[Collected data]
-*-*-
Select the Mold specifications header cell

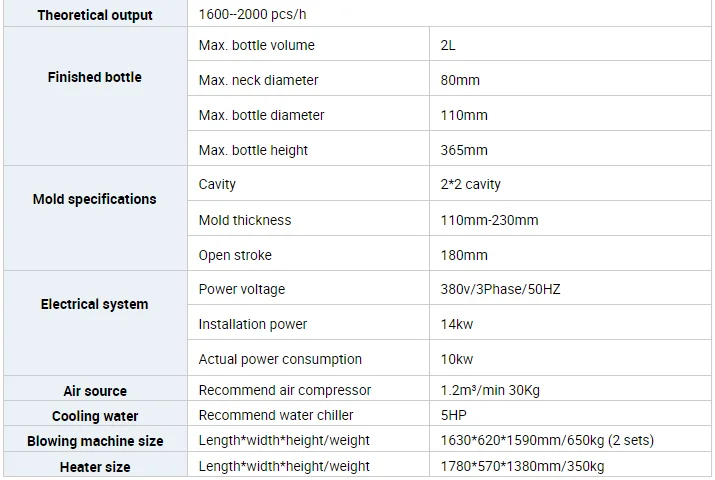(95, 199)
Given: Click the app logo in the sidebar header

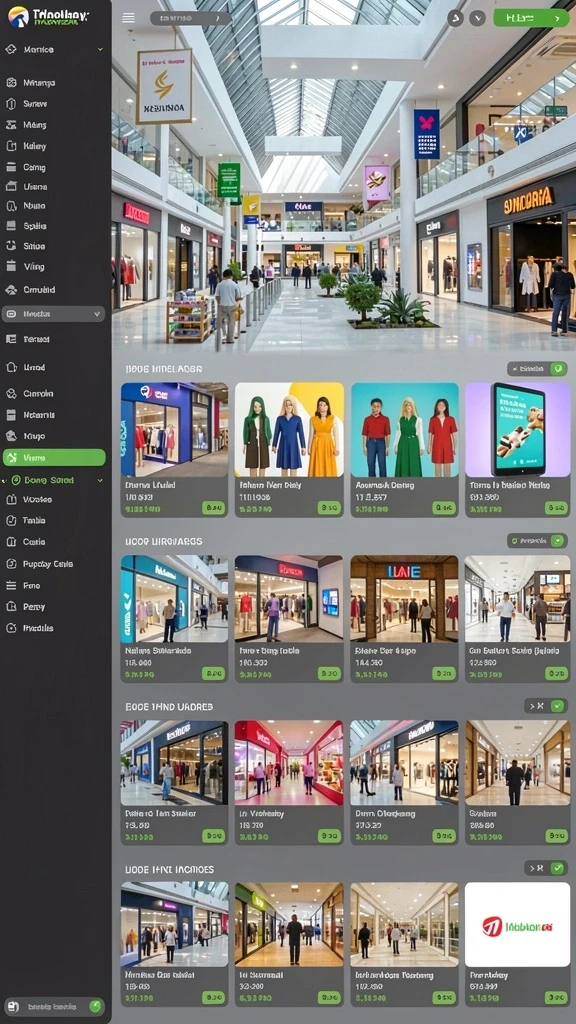Looking at the screenshot, I should click(18, 16).
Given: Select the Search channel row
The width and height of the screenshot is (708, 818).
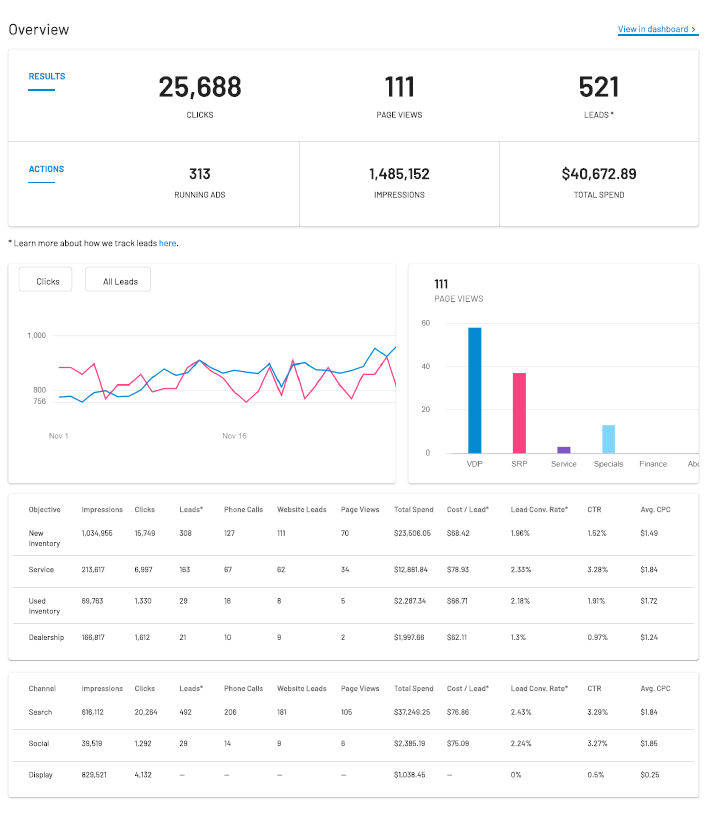Looking at the screenshot, I should click(41, 713).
-*-*-
◆ Exercise brief
Your copy of the records must match them exactly, except that no pictures appear in it.

◆ Answer area
Select the Mold specifications header cell

(95, 199)
Given: Click the app logo in the sidebar header

Looking at the screenshot, I should click(18, 16).
Given: Select the Search channel row
The width and height of the screenshot is (708, 818).
Looking at the screenshot, I should click(41, 713).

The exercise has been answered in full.